News
Featured Image
Chile's President-elect Sebastian PiñeraFacebook

SANTIAGO, Chile, December 22, 2017 (LifeSiteNews) – Conservative billionaire and former Chilean president Sebastián Piñera beat center-left senator Alejandro Guillier in the country’s presidential election runoff Sunday.

Pinera bested Guillier, a former journalist, easily, 54.6 percent to 45.4 percent, ABC News reports.

Pinera was president of Chile from 2010 to 2014.

In 2011, a group of pro-life organizations active at the United Nations presented the Pinera with an award for Chile’s then complete prohibition of abortion. The award recognized how his government had maintained policies caring for women facing difficult pregnancies and promoted the value of human life via television campaigns.

Pinera’s victory this past weekend was a significant relief for the pro-life cause, pro-life advocates say, but just how much so remains to be seen. Pinera’s win means the reversal of Chile’s legalization of abortion, which took place earlier this year, is more likely.

A Guillier presidency would have ensured a continuation of the pro-abortion policy of outgoing president Michelle Bachelet.

It was under her leadership that legal abortion came to Chile after three decades of no legal abortion. The legalization was ushered in with the “limited” circumstances of rape, fetal disability, and life of the mother exceptions.

Abortion advocates had been pushing to legalize abortion in Chile for years. Protest marches both for and against have been conducted throughout the roughly two-thirds Catholic country.

Before abortion was legalized, mothers and their unborn children were protected equally under Chilean law. The country had the lowest maternal mortality rate in Latin America, even rivaling or achieving a lower rate than that of the much more economically developed United States.

Chileans elected Bachelet, a socialist committed to legalizing abortion, four years ago.

Pro-life advocates say she’s since achieved that goal.

Bachelot won key votes and the support of politicians of the Christian Democratic Party.
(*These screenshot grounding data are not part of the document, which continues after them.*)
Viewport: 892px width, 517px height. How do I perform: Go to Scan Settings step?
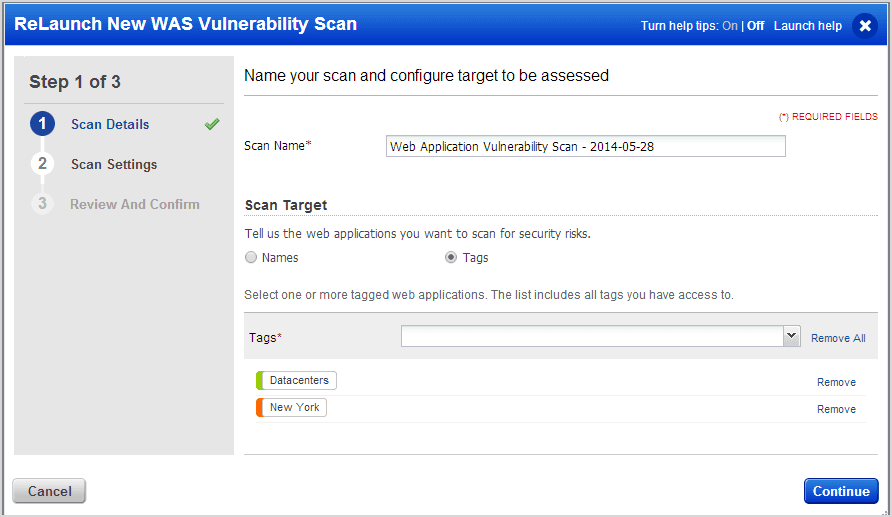pos(114,164)
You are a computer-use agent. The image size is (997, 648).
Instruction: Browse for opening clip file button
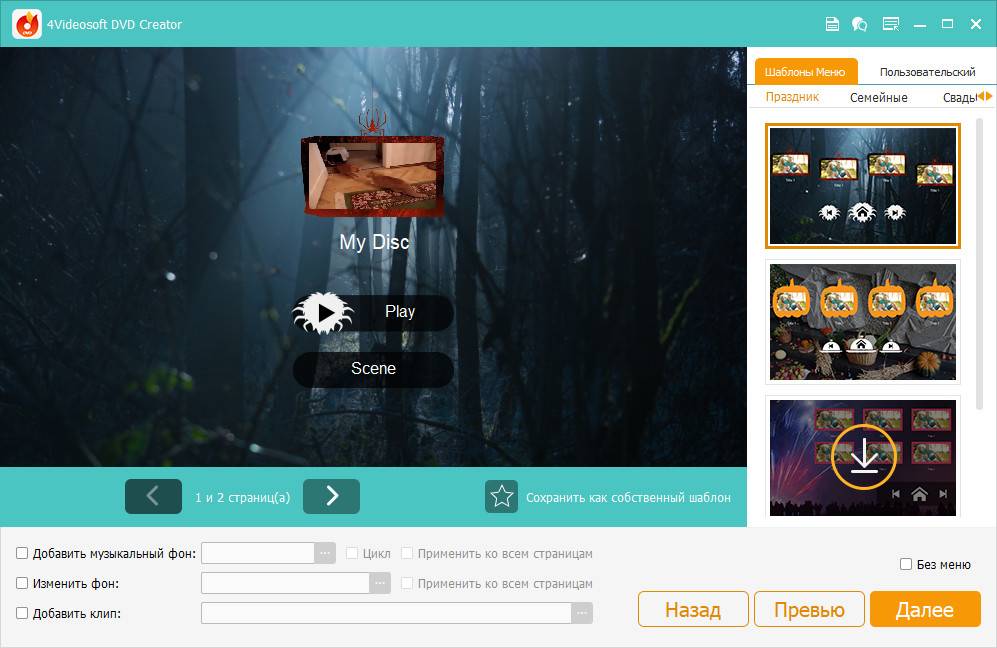pos(581,613)
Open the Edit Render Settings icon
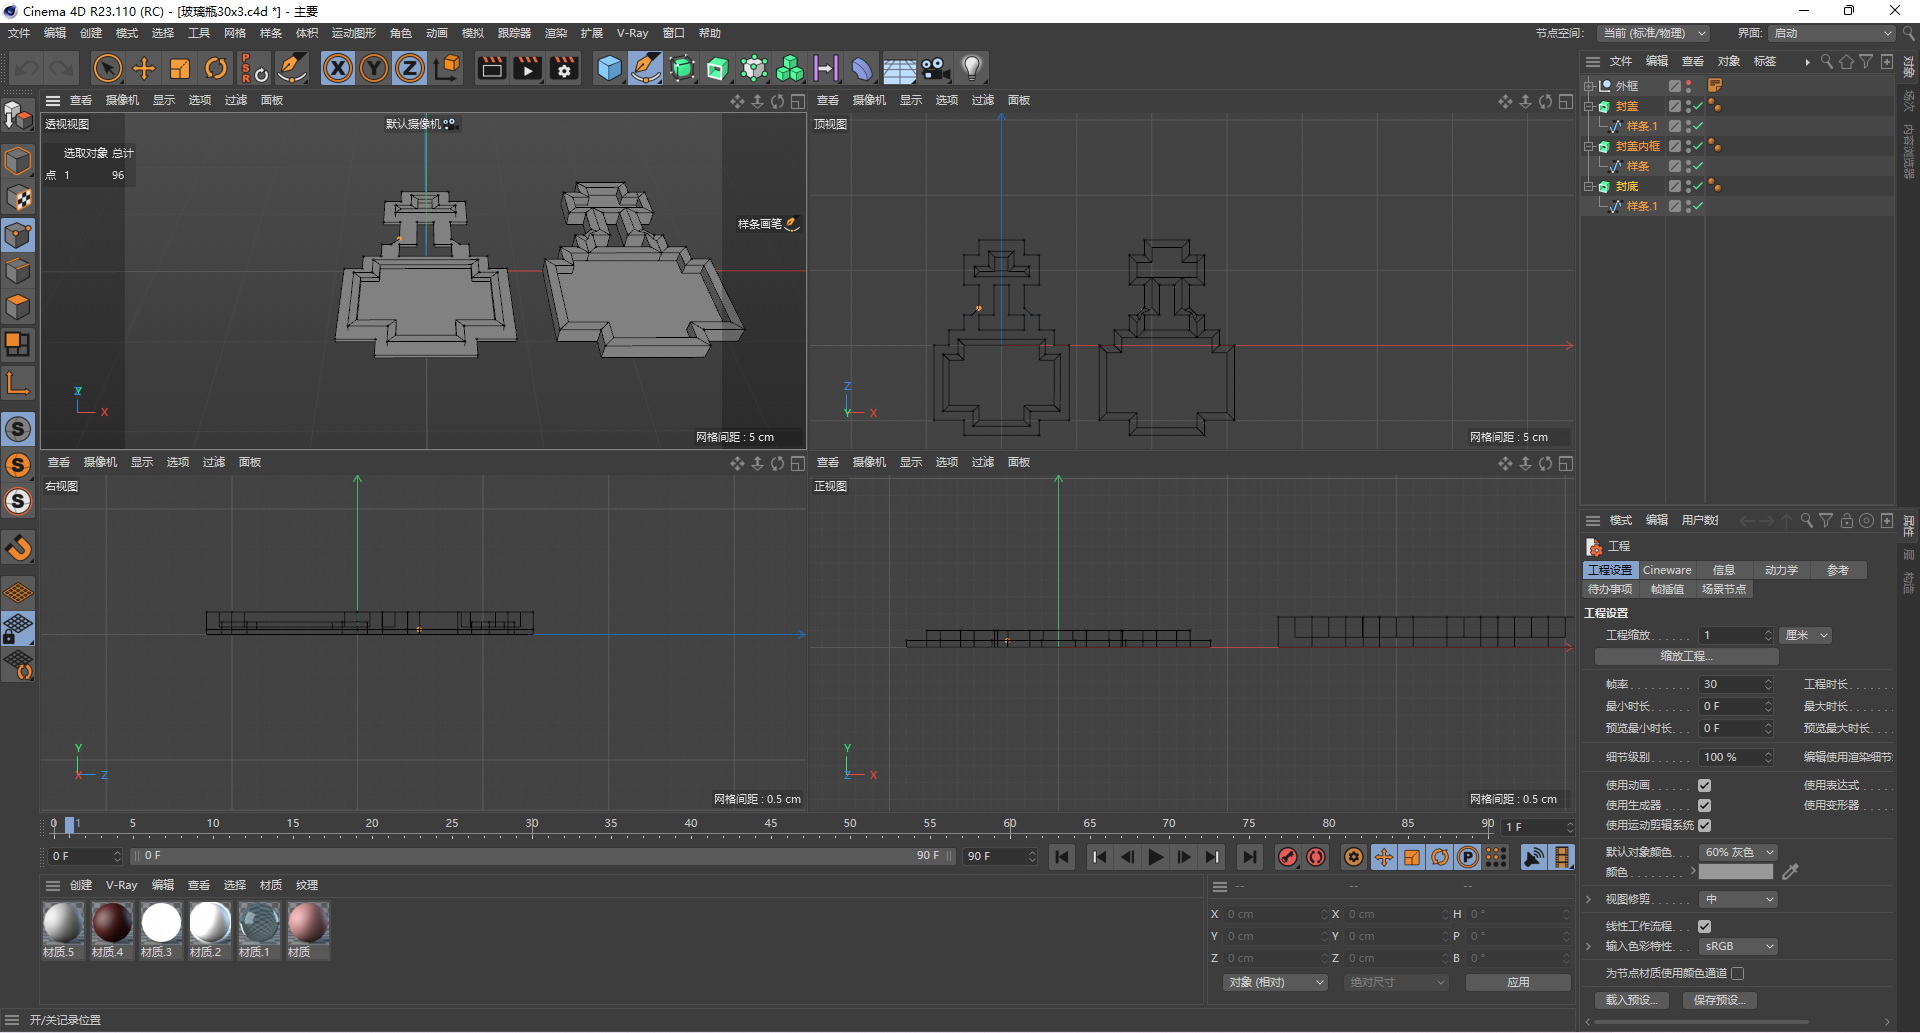1920x1033 pixels. [564, 68]
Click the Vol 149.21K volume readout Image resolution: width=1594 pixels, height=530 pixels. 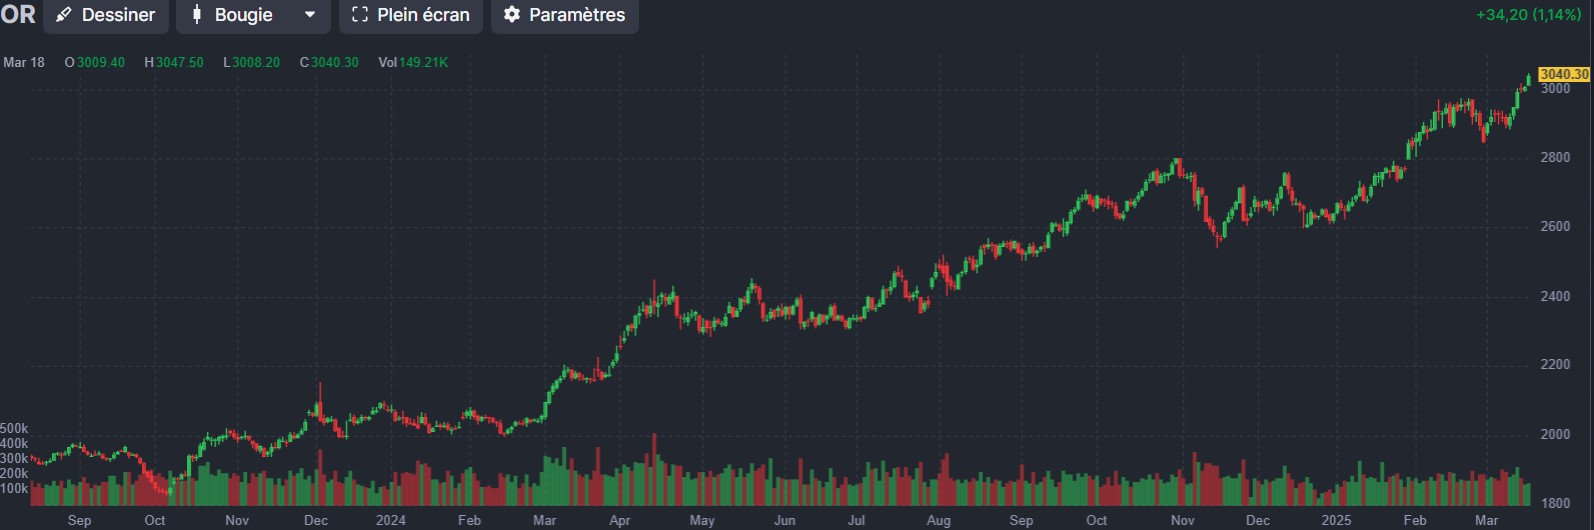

Also helping her was the public’s unawareness of this danger and how “limited” abortion is used to usher in abortion on demand.

Guillier had supported the decriminalization of abortion.
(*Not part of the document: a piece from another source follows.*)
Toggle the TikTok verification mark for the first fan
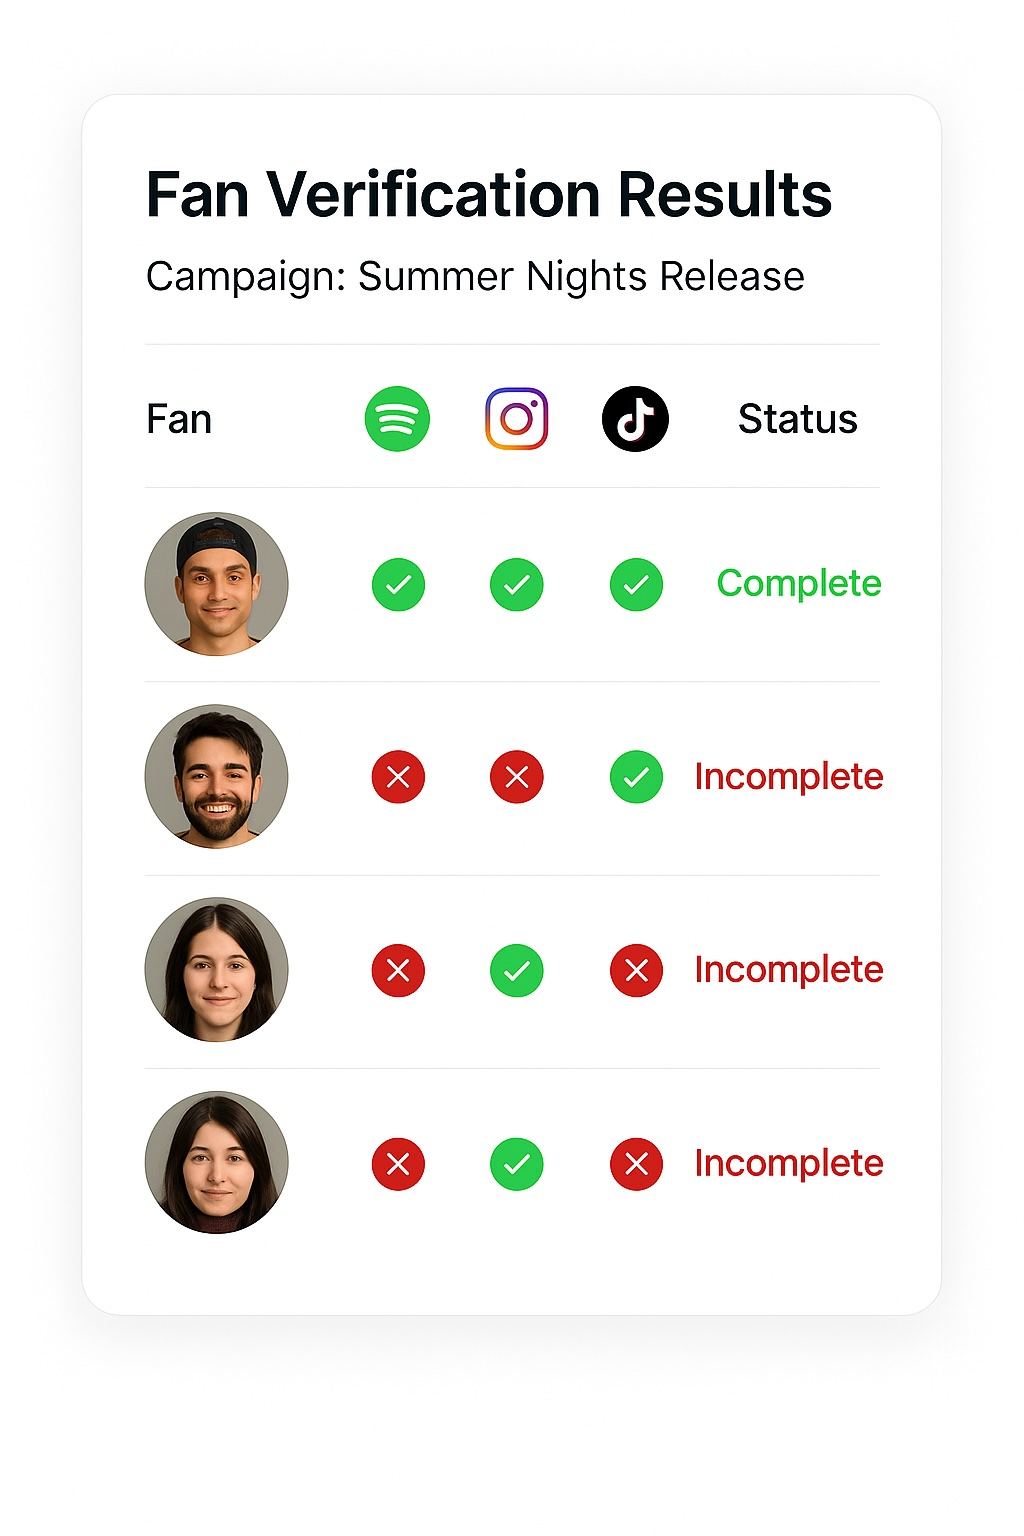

The strong pro-life candidate for president in Chile’s primary elections was lawyer and politician Jose Antonio Kast, who then swung his support to Pinera for the final election.

Key pro-life leaders then worked hard for Pinera's election, along with other strong pro-life senators, such as Manuel Jose Ossandon and Francisco Chauhan, who actively campaigned for Pinera.

“The support of Jose Antonio Kast has been critical for Pinera's election victory,” said Carlos Polo, director for Population Research Institute in Latin America. “We all recall that as soon as the results of the first round of elections were known, Kast publicly came out in support of Pinera.”

“That political gesture was decisive,” Polo told LifeSiteNews. “Respect for the life of unborn children from conception, and marriage between a man and woman are basic points for Kast voters. It's up to Pinera to honor that support.”

Pinera won roughly 37 percent of the vote in the election’s first round on November 19 to Guillier’s almost 23 percent. Twenty percent voted for Beatriz Sanchez of the leftist Broad Front coalition. Five other candidates, including Kast, split the remainder. Pinera needed 50 percent to avoid the December 17 runoff.

Pro-life leaders are hopeful that, with help from the Catholic Church, they can harness Pinera’s win to reverse the current abortion situation.

Pinera will take back the presidential office on March 11, 2018.